Thoughts on Compassion and Courage in a Difficult Age

“Courage and compassion are two sides of the same coin. Compassion without courage is not genuine. You may have a compassionate thought or impulse, but if you don’t do or say anything, it’s not real compassion.”

— Daisaku Ikeda

Like most of us, I’ve been so overwhelmed with the devastating loss of life in terrorist acts, both foreign and domestic. And I’ve again been disheartened by the lack of attention paid here in the US to the serious terror attacks happening outside of Europe or the US. The continuing push of nationalism here and elsewhere. There are many things happening in the US, and elsewhere, that disturb me greatly. And I’m very concerned about a political climate that seems to be fostering the worst of the racists, xenophobes, and haters, while drowning out the voices of reason. Whispering on the wind. That’s what it often feels like.

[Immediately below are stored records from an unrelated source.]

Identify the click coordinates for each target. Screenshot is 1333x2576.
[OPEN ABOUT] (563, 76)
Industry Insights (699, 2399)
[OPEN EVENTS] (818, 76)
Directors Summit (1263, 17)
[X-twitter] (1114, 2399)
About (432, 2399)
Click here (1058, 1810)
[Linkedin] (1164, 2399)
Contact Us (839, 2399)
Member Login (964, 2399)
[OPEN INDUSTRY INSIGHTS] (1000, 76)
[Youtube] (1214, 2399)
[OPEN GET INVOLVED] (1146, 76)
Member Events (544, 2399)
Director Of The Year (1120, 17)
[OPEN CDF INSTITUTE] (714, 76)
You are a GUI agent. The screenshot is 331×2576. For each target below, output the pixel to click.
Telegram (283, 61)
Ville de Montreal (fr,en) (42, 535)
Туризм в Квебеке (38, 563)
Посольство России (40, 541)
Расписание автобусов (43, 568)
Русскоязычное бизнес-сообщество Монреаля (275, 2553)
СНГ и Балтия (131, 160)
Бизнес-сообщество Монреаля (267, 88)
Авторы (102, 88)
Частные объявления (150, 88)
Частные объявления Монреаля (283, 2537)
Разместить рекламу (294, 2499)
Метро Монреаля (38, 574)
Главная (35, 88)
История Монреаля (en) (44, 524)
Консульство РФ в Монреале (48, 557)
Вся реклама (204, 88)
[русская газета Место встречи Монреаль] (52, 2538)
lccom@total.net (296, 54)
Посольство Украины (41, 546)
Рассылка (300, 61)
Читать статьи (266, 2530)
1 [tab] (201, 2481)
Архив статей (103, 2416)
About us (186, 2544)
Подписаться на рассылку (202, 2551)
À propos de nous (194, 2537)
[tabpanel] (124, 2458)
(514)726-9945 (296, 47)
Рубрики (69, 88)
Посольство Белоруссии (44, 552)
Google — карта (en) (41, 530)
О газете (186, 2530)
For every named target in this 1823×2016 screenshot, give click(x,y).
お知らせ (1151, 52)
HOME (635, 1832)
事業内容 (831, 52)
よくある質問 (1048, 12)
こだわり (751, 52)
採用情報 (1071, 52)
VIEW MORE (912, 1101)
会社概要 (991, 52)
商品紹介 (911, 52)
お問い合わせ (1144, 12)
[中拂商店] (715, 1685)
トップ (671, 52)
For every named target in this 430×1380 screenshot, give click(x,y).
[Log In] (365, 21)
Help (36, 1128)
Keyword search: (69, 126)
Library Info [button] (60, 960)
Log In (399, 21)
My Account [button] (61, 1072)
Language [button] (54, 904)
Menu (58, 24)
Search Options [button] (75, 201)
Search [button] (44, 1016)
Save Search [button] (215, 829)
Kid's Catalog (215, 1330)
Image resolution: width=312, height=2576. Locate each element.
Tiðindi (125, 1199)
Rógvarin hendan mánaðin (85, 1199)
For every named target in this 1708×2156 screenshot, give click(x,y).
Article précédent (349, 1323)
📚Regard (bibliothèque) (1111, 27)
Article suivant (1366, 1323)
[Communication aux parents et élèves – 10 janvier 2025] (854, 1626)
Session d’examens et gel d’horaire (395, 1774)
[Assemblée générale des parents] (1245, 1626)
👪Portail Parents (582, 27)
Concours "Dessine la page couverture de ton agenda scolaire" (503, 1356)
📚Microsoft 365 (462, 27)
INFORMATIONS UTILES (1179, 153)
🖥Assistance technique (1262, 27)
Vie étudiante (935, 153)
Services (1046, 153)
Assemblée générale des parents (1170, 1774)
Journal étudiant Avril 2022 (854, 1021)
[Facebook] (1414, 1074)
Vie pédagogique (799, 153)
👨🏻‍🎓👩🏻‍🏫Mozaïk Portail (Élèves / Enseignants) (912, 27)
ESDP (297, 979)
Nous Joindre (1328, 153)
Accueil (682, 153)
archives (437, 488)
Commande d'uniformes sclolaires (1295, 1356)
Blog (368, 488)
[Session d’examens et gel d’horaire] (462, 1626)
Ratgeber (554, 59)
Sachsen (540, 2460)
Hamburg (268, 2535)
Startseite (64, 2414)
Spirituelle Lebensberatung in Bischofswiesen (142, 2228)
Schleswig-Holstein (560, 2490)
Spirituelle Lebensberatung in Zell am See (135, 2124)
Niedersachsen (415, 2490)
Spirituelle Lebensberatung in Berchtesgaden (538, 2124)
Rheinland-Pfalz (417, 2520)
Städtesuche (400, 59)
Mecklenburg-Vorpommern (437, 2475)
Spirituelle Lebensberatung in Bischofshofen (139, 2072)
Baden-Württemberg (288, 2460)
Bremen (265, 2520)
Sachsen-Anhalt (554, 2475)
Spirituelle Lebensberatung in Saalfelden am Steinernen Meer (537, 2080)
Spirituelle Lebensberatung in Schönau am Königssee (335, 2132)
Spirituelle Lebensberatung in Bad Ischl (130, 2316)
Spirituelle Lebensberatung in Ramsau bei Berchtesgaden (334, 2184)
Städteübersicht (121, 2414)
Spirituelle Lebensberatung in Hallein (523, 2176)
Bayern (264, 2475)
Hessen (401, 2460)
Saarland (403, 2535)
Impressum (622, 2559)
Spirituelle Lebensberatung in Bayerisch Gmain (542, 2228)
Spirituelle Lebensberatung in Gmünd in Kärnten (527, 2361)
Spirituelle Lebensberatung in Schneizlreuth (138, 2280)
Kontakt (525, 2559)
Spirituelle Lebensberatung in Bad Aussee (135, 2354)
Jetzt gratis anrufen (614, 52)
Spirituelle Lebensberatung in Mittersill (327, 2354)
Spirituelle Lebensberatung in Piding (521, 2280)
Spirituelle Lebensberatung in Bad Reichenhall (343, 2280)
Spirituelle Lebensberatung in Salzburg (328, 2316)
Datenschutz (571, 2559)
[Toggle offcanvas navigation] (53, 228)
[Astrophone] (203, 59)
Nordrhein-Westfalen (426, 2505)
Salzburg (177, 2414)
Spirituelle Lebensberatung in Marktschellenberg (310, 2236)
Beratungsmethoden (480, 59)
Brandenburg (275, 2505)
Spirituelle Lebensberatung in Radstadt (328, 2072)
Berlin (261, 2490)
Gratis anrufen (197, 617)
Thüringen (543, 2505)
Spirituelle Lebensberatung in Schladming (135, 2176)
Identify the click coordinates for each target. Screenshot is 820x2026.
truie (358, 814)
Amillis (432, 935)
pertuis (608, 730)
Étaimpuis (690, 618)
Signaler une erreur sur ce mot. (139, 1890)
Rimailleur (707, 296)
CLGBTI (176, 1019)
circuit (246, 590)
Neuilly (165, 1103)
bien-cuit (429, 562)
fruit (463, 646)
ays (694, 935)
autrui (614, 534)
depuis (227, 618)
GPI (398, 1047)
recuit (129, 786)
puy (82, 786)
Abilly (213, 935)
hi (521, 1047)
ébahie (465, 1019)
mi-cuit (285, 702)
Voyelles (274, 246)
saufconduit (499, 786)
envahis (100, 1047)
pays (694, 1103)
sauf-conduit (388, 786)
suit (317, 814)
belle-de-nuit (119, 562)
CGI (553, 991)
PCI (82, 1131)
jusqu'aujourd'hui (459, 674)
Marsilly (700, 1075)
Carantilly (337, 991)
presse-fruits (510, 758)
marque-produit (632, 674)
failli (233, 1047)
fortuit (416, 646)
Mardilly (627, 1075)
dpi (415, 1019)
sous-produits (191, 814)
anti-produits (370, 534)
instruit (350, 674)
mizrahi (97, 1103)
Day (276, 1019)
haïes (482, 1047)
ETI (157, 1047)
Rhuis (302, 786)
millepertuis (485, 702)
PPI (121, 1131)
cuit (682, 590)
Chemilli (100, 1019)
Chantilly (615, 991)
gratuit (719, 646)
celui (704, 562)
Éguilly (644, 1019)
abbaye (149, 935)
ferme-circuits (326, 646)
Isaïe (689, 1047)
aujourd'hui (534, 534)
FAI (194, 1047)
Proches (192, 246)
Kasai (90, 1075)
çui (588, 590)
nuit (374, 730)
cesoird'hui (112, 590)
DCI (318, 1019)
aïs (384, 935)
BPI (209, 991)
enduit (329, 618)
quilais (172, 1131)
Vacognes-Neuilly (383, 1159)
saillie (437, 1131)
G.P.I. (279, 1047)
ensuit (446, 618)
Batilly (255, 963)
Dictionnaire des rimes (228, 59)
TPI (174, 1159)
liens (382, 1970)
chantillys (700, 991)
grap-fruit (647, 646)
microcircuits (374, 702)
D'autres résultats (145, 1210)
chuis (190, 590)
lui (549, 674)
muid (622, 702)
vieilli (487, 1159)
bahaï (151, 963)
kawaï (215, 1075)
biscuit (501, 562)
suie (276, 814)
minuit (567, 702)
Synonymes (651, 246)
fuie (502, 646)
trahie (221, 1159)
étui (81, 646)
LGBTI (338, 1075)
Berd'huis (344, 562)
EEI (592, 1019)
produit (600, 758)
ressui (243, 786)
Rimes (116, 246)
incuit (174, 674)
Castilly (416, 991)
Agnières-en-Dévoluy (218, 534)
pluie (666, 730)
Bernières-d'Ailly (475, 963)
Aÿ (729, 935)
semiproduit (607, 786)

“The greatest test of courage on earth is to bear defeat without losing heart.”

— Robert Green Ingersoll

While I was trying to decide what to write, on this very broad compassion topic of courage, my then 16-year-old daughter suggested something about bullying, and the courage to stand up for others. And I, perhaps not very helpfully, made a comment about Donald Trump. Which led my, exasperated, daughter to ask “why is it always about politics?” My response was simply that Trump was a bully. Which is true. But I do see her point.

The reality, though, is that, in the end, it’s always politics. Maybe not electioneering-type politics – not the politics that we think of when we think of the word. But the politics of life. “the total complex of relations between people living in society” as Merriam-Webster would have it. At the micro level this is what matters. And my daughter is right, compassion does compel us to act in the face of bullying. At school, at sporting events, in social settings. We, as compassionate, caring, people cannot abide the abuse of others. And we do need to act. Acting on that can take many forms. Of course, personal safety, and the safety of others, factors into it – as does the actual circumstance. Sometimes observing, and reporting, is all that you can, or should do. Sometimes there’s opportunity to intervene directly. There is never one answer. But we should never ignore it when we witness it. It takes a village to raise a child, and it takes a village to keep a village safe and secure. We all shoulder that responsibility. That’s what makes a community – it’s why societies form. And that is part of the courage of moral conviction that underlies our sense of compassion, and gives us the ability to act.

“Courage is resistance to fear, mastery of fear – not absence of fear.”
— Mark Twain

This cannot, however, be truly separated from Politics-with-a-capital-p. Our daily interpersonal relationships, and the smaller societies of our families, and our communities, are a part of the larger whole – our counties, our states, our country. We have responsibilities in all of those. And as citizens of a representative government, we have responsibilities that are, dare I say, political. We need to vote, yes, but more than voting, we owe it to ourselves, our children, and our country, to understand the issues – and to pay attention. In politics, and in life, there can be many correct answers. Very rarely does any one candidate, or any one party have everything right. But that’s okay, too – perfection doesn’t exist, and circumstances change.

“We habitually erect a barrier called blame that keeps us from communicating genuinely with others, and we fortify it with our concepts of who’s right and who’s wrong. We do that with the people who are closest to us and we do it with political systems, with all kinds of things that we don’t like about our associates or our society.

It is a very common, ancient, well-perfected device for trying to feel better. Blame others….Blaming is a way to protect your heart, trying to protect what is soft and open and tender in yourself. Rather than own that pain, we scramble to find some comfortable ground.”
— Pema Chödrön

However, something feels different this time. The angry voices are not only getting louder, they’ve managed to convert others to their causes. And they are bullying – threats, intimidation, hateful rhetoric. And we, as compassionate, caring, people cannot abide the abuse of others. We are compelled to act. Society needs us to act. It seems overwhelming, but we need to continue to write, to protest, to attempt to educate others that there is a better way. That hate is never the answer. That walls, and guns, witch hunts, and religious persecution will not make us safe.

“Courage is contagious. When a brave man takes a stand, the spines of others are often stiffened.”

— Billy Graham

At all levels, the answer is the same – we need the courage of our compassion, and our convictions to drive out the bullying.

“Few will have the greatness to bend history itself, but each of us can work to change a small portion of events. It is from numberless diverse acts of courage and belief that human history is shaped. Each time a man stands up for an ideal, or acts to improve the lot of others, or strikes out against injustice, he sends forth a tiny ripple of hope, and crossing each other from a million different centers of energy and daring those ripples build a current which can sweep down the mightiest walls of oppression and resistance.”
― Robert F. Kennedy

Originally published on July 20, 2016 for that month’s #1000Speak post – some minor changes, mostly unchanged.